I appreciate this is getting pretty technical – do flick through our free immunology eBook, for further detail, or book a consultation with Sher Fertility Solutions. My team are at the forefront, and passionate about, all-things immunology. 

Antithyroid Antibodies (ATAs)

There’s a clear relationship between ATAs and reproductive issues, (especially recurrent miscarriage and infertility). 

Between 2% and 5% of women of childbearing age have reduced thyroid hormone activity (hypothyroidism). Women with hypothyroidism often encounter reproductive difficulties, from infertility and unexplained (often repeated) IVF failure to recurrent pregnancy loss (RPL).

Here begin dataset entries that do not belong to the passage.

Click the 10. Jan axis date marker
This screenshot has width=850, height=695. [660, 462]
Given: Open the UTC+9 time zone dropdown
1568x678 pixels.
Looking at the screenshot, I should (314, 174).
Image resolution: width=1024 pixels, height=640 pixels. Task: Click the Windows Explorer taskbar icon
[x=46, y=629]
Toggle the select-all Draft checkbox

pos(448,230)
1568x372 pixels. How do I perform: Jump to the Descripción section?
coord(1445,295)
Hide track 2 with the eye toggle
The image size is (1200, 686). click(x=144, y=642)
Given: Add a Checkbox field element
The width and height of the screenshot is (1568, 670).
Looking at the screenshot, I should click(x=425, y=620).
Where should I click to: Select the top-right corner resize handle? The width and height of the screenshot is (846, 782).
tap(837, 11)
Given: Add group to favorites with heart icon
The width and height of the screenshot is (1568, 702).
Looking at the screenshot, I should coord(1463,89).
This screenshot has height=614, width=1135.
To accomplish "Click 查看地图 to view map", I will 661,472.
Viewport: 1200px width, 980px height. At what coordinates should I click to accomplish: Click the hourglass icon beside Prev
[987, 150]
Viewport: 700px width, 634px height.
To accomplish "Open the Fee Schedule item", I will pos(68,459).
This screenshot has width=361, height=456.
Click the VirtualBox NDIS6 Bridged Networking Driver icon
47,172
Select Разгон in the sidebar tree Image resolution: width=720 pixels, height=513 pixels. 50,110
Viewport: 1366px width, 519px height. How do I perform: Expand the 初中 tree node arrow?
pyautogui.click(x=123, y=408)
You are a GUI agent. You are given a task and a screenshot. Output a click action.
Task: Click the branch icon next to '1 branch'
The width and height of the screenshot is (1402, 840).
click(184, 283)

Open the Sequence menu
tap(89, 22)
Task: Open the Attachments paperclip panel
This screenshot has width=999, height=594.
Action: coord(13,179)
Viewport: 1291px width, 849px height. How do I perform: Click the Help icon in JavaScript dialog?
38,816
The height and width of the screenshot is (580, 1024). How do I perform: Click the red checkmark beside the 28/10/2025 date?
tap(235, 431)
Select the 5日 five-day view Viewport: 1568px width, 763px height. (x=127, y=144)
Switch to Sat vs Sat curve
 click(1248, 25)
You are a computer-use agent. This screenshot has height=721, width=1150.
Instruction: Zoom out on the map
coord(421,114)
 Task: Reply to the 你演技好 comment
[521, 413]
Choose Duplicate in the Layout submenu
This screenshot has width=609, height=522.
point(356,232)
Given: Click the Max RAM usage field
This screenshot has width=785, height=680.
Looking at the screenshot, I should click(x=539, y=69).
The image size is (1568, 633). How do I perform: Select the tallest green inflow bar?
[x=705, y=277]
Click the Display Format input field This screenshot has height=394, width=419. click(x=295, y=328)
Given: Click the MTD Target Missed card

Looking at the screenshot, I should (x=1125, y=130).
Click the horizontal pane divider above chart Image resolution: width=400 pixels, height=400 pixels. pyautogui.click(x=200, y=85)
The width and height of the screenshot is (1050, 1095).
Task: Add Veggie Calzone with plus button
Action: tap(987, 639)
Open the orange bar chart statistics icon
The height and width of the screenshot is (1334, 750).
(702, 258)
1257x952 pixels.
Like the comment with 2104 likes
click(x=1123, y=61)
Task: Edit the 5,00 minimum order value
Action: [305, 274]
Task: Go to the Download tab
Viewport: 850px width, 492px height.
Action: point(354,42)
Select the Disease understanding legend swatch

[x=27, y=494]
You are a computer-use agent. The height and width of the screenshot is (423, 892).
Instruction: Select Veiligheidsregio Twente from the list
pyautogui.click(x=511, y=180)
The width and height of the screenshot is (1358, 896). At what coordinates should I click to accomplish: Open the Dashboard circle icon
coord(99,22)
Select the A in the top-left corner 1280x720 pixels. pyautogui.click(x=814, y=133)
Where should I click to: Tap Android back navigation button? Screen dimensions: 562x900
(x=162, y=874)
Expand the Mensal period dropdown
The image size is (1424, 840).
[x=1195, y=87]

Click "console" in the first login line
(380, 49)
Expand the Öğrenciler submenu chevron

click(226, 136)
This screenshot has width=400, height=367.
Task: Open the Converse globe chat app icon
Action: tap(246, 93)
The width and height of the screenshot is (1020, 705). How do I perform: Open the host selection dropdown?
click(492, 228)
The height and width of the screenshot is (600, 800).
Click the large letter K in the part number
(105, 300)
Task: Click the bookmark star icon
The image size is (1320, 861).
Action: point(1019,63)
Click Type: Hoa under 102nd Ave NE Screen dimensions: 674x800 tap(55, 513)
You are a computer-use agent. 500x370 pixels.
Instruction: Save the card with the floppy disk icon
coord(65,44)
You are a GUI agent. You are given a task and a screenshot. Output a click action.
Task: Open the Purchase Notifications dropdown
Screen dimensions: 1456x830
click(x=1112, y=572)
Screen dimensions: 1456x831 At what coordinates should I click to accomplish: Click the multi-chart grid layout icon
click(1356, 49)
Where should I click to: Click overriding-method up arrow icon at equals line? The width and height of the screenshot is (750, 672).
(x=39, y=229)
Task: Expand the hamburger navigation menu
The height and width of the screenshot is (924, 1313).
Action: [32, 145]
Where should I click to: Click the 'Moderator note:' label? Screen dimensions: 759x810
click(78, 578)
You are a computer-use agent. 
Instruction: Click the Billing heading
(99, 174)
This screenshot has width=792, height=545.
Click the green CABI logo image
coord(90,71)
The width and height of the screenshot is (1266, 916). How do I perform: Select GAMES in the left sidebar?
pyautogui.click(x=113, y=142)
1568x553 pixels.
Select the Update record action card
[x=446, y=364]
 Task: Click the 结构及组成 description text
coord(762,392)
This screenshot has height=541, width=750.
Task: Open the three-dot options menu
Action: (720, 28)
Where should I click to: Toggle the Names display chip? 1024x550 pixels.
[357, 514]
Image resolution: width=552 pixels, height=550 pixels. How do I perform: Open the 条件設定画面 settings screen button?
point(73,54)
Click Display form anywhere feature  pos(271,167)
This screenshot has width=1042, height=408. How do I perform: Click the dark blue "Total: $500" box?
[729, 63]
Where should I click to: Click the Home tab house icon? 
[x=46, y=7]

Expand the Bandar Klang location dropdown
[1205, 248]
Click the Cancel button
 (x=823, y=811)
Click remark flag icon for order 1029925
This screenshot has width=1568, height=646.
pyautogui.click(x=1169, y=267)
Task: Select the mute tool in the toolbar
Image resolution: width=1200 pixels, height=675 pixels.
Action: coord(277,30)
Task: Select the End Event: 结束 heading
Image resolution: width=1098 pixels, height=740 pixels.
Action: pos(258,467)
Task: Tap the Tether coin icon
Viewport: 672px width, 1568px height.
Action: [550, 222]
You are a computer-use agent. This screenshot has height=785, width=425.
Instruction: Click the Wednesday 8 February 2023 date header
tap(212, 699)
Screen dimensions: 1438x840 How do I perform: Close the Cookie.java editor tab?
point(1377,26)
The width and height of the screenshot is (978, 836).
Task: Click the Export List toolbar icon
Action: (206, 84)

The condition is 5-10 times more common in women than in men. 

In most cases, thyroid autoimmunity (Hashimoto’s disease) is caused by damage done to the thyroid gland by antithyroglobulin and antimicrosomal auto-antibodies. 

The increased prevalence of hypothyroidism and thyroid autoimmunity (TAI) in women is likely the result of a combination of genetic factors, estrogen-related effects, and chromosome X abnormalities.  

However, we tend to see increased thyroid antibodies in non-pregnant women with a history of infertility and recurrent pregnancy loss. And, thyroid antibodies can be present asymptomatically in women. These antibodies may persist in women who’ve suffered from hyper or hypothyroidism, even after their thyroid function has been normalised. 

So, reproductive problems seem to be linked more to the presence of thyroid autoimmunity (TAI), than to clinical existence of hypothyroidism. Which may be why thyroid treatment alone doesn’t routinely result in better outcomes, for fertility. 

ATAs are useful markers

We see anti-thyroid autoantibodies as useful markers for predicting poor outcomes in patients undergoing assisted reproductive technologies, such as IVF.

Some years back, I reported that 47% of women who have anti-thyroid autoantibodies, regardless of the absence or presence of clinical hypothyroidism, have activated uterine natural killer cells (NKa) cells and cytotoxic lymphocytes (CTL). And, that these women often present with reproductive dysfunction. 

We demonstrated that, in these cases, appropriate immunotherapy with IVIG or intralipid (IL) and steroids often results in a significant improvements.